YOUR INSTRUCTIONS -> Look through the material below. Return exactly the lines from the one with "Политика (16, 1919)" through the one with "Fat Bike Center", both included.

THE INPUT ->
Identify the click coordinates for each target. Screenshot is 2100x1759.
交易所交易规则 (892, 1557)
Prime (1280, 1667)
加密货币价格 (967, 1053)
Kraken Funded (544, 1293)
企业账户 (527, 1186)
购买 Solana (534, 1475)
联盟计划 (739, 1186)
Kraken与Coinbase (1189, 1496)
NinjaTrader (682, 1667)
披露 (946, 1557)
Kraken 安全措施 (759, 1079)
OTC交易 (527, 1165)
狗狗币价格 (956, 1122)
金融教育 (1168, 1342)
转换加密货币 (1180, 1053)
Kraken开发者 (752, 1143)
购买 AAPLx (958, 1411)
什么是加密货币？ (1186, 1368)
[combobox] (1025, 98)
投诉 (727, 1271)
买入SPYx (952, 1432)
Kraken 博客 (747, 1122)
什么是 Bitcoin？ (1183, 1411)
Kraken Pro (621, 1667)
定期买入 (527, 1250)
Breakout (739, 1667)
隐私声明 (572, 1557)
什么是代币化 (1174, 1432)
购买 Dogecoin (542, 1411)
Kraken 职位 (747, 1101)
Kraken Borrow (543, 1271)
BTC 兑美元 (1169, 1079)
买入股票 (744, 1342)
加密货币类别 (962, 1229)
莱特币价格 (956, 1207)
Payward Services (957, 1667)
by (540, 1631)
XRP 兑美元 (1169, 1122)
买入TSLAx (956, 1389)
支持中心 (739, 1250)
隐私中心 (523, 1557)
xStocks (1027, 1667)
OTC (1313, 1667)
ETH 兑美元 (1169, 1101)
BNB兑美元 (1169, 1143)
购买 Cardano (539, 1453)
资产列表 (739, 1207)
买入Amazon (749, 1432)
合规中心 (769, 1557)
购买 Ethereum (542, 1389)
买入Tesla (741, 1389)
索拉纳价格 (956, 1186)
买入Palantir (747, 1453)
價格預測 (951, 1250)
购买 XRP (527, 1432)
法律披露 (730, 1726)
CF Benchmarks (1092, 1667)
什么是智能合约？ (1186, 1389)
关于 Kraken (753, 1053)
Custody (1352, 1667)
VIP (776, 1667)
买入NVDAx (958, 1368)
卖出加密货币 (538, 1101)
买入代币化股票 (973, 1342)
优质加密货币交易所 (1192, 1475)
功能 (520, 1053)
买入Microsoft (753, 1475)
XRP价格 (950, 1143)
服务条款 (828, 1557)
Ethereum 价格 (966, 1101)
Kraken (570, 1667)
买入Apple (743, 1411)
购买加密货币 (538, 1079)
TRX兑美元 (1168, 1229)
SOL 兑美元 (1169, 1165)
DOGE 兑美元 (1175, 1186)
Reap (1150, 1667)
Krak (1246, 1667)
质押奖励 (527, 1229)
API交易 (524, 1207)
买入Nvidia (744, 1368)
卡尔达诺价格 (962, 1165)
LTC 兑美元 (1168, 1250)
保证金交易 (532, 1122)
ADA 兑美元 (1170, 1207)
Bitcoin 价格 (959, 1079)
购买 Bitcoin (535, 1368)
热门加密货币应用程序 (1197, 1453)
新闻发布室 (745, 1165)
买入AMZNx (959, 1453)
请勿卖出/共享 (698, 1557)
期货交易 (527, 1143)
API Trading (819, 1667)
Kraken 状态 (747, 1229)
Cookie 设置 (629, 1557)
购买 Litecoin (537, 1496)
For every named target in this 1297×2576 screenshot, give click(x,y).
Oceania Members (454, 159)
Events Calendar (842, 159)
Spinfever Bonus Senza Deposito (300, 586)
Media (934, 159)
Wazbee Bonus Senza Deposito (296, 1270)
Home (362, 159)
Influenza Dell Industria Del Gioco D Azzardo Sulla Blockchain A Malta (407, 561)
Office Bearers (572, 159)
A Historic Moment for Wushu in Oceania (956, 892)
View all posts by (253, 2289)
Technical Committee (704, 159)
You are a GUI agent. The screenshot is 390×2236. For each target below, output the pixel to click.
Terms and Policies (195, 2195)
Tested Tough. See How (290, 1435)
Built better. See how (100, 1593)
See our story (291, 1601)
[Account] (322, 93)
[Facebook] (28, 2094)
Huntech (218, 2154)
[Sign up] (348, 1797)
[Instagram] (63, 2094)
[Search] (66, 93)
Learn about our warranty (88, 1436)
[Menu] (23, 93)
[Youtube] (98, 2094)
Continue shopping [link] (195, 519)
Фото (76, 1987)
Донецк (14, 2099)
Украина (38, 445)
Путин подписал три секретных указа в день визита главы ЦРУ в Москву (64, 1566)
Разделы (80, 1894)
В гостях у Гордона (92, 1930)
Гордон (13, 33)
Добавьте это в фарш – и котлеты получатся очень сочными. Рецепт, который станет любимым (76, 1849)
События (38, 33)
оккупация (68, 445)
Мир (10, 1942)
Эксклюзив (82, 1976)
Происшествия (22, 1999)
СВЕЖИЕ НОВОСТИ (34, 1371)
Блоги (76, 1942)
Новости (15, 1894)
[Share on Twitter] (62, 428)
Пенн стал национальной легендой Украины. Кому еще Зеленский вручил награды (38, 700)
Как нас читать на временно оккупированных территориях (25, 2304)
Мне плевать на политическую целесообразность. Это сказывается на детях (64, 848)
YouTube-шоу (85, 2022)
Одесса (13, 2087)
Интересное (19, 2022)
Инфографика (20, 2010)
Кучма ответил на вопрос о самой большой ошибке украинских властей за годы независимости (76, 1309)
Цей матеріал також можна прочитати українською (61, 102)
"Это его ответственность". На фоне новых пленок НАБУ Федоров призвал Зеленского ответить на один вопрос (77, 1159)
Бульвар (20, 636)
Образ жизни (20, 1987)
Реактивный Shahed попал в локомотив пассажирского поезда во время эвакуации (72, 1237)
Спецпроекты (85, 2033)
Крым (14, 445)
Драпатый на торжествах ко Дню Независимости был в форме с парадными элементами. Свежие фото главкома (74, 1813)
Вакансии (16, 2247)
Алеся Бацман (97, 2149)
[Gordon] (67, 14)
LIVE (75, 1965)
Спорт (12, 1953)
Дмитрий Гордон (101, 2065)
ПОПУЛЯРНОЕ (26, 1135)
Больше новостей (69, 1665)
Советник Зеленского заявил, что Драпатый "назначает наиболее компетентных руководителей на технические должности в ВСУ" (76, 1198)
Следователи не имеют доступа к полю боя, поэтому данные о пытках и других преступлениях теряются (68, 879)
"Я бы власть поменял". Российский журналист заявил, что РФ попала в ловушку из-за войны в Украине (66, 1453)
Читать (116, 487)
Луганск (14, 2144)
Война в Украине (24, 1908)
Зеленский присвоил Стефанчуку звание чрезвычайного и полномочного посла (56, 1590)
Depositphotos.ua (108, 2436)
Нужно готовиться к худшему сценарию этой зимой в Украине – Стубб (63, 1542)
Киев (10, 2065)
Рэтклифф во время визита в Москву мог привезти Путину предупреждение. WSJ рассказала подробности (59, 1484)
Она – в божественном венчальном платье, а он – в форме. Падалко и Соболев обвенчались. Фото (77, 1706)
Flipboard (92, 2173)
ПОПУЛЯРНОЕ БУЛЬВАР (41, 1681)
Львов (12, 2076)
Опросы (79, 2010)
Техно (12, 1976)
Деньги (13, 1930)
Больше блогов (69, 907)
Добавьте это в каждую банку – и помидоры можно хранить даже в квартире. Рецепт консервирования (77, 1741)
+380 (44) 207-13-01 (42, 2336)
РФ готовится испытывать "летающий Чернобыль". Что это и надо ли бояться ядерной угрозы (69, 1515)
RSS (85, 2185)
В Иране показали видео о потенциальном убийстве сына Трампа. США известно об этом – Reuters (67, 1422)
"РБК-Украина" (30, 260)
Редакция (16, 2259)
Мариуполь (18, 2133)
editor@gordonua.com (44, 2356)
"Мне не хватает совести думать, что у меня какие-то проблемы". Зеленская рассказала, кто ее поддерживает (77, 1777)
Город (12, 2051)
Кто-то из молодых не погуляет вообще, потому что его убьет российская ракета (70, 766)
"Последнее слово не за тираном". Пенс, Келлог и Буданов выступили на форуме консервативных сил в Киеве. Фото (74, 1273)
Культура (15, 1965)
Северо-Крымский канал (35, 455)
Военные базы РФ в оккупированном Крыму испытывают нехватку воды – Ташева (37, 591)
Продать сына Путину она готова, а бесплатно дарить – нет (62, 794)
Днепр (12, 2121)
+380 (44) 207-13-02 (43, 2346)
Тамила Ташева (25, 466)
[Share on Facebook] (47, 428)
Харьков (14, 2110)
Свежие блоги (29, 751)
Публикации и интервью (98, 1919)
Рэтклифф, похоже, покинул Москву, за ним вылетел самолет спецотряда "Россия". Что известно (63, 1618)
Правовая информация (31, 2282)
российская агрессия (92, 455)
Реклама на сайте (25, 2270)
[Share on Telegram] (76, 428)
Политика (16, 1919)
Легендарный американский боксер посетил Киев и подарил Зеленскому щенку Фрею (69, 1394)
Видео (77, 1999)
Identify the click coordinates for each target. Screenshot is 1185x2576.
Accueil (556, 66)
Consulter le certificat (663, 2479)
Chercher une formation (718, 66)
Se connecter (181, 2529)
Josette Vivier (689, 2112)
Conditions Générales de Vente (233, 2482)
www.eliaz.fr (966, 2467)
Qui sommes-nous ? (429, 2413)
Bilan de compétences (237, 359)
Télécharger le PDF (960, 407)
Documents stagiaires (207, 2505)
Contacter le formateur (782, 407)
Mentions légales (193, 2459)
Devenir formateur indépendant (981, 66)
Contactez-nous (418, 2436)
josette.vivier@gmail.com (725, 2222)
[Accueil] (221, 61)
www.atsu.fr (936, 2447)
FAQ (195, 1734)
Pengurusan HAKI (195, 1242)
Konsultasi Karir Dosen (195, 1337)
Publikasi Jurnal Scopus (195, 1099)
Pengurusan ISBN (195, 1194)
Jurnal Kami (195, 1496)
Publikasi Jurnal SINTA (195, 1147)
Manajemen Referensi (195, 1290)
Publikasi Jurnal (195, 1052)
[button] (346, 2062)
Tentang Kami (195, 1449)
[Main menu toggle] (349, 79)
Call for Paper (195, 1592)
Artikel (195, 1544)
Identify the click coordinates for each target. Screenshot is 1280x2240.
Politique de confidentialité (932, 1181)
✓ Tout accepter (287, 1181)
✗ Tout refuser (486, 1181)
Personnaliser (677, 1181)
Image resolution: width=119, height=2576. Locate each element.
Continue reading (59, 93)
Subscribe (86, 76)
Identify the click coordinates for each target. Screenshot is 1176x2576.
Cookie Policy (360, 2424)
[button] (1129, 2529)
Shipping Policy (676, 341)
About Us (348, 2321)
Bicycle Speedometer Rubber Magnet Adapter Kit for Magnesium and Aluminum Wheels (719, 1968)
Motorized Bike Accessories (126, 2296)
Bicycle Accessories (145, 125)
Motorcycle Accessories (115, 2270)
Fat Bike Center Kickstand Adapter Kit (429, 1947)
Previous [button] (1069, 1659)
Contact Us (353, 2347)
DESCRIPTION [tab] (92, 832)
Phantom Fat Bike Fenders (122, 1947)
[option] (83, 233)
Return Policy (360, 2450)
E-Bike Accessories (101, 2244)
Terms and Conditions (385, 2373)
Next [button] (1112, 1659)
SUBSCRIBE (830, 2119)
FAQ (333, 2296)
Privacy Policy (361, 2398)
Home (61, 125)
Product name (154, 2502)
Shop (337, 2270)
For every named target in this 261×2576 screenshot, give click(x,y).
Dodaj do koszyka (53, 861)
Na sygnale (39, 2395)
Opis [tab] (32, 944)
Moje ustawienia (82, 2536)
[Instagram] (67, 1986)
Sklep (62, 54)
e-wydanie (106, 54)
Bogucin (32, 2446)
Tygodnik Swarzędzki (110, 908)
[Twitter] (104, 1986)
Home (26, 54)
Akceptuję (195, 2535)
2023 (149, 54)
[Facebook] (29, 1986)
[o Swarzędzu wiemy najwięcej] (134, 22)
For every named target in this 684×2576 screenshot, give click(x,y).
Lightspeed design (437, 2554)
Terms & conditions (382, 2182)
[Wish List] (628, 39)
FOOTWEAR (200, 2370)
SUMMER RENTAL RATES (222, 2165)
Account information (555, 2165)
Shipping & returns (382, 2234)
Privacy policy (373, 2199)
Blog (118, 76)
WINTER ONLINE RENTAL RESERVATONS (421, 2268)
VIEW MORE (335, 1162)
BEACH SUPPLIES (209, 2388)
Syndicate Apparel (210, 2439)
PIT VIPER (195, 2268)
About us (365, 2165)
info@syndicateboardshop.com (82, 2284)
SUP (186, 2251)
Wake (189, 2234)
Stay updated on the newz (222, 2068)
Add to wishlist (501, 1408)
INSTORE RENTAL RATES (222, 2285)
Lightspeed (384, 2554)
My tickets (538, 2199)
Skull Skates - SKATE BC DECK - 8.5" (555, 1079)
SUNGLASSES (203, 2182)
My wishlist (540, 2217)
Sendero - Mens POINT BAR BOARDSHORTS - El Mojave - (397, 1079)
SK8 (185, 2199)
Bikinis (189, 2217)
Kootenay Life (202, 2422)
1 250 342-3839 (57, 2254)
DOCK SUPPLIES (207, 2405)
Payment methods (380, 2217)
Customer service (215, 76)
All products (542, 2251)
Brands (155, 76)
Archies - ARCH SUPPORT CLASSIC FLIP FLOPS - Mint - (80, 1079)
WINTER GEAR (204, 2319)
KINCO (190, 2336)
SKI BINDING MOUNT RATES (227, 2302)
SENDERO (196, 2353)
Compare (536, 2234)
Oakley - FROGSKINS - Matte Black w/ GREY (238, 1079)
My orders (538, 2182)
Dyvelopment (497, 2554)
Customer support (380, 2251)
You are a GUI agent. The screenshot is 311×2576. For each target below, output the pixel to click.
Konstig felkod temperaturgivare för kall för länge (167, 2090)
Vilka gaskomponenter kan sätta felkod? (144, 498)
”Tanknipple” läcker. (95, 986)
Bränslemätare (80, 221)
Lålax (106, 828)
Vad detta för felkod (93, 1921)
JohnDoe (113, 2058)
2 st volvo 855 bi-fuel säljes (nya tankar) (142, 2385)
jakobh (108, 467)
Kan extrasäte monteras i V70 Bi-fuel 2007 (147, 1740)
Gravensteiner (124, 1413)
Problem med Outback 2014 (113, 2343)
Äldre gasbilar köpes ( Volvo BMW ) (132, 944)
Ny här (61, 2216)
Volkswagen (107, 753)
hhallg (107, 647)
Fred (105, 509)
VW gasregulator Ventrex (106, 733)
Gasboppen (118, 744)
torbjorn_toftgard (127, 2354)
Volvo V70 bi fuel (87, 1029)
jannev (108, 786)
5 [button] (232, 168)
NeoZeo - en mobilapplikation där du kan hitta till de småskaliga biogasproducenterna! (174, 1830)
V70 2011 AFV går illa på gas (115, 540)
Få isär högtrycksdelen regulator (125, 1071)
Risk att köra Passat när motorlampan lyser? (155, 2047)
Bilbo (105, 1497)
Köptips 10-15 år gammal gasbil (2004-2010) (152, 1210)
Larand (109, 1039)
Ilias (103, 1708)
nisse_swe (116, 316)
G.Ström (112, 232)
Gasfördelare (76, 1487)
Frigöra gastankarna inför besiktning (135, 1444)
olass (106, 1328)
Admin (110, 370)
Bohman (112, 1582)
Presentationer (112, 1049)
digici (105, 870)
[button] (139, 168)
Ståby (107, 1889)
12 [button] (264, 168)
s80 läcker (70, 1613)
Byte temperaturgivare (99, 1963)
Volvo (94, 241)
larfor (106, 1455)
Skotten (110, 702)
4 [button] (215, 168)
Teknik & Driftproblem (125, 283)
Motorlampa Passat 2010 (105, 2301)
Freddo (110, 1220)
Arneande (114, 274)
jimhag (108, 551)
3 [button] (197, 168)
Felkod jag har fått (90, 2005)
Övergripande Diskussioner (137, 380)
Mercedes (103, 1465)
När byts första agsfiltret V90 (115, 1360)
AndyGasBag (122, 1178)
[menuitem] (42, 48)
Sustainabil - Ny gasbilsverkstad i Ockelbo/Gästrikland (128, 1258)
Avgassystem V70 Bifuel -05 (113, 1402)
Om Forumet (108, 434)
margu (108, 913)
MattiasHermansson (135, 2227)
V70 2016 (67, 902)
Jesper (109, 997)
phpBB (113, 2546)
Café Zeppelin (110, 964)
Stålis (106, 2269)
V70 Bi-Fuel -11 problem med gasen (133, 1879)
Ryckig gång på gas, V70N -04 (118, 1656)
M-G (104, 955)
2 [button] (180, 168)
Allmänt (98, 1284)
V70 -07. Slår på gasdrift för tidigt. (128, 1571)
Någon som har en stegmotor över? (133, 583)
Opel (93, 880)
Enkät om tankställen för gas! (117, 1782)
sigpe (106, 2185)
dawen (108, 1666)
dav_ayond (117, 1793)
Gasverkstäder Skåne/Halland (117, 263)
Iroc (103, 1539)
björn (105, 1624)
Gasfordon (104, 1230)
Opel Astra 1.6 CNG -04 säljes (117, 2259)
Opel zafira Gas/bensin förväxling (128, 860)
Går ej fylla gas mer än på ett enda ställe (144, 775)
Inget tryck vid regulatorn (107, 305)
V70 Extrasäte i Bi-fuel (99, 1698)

RESPONSE BELOW ->
Политика (16, 1919)
Легендарный американский боксер посетил Киев и подарил Зеленскому щенку Фрею (69, 1394)
Видео (77, 1999)
Identify the click coordinates for each target. Screenshot is 1185x2576.
Accueil (556, 66)
Consulter le certificat (663, 2479)
Chercher une formation (718, 66)
Se connecter (181, 2529)
Josette Vivier (689, 2112)
Conditions Générales de Vente (233, 2482)
www.eliaz.fr (966, 2467)
Qui sommes-nous ? (429, 2413)
Bilan de compétences (237, 359)
Télécharger le PDF (960, 407)
Documents stagiaires (207, 2505)
Contacter le formateur (782, 407)
Mentions légales (193, 2459)
Devenir formateur indépendant (981, 66)
Contactez-nous (418, 2436)
josette.vivier@gmail.com (725, 2222)
[Accueil] (221, 61)
www.atsu.fr (936, 2447)
FAQ (195, 1734)
Pengurusan HAKI (195, 1242)
Konsultasi Karir Dosen (195, 1337)
Publikasi Jurnal Scopus (195, 1099)
Pengurusan ISBN (195, 1194)
Jurnal Kami (195, 1496)
Publikasi Jurnal SINTA (195, 1147)
Manajemen Referensi (195, 1290)
Publikasi Jurnal (195, 1052)
[button] (346, 2062)
Tentang Kami (195, 1449)
[Main menu toggle] (349, 79)
Call for Paper (195, 1592)
Artikel (195, 1544)
Identify the click coordinates for each target. Screenshot is 1280x2240.
Politique de confidentialité (932, 1181)
✓ Tout accepter (287, 1181)
✗ Tout refuser (486, 1181)
Personnaliser (677, 1181)
Image resolution: width=119, height=2576. Locate each element.
Continue reading (59, 93)
Subscribe (86, 76)
Identify the click coordinates for each target. Screenshot is 1176x2576.
Cookie Policy (360, 2424)
[button] (1129, 2529)
Shipping Policy (676, 341)
About Us (348, 2321)
Bicycle Speedometer Rubber Magnet Adapter Kit for Magnesium and Aluminum Wheels (719, 1968)
Motorized Bike Accessories (126, 2296)
Bicycle Accessories (145, 125)
Motorcycle Accessories (115, 2270)
Fat Bike Center Kickstand Adapter Kit (429, 1947)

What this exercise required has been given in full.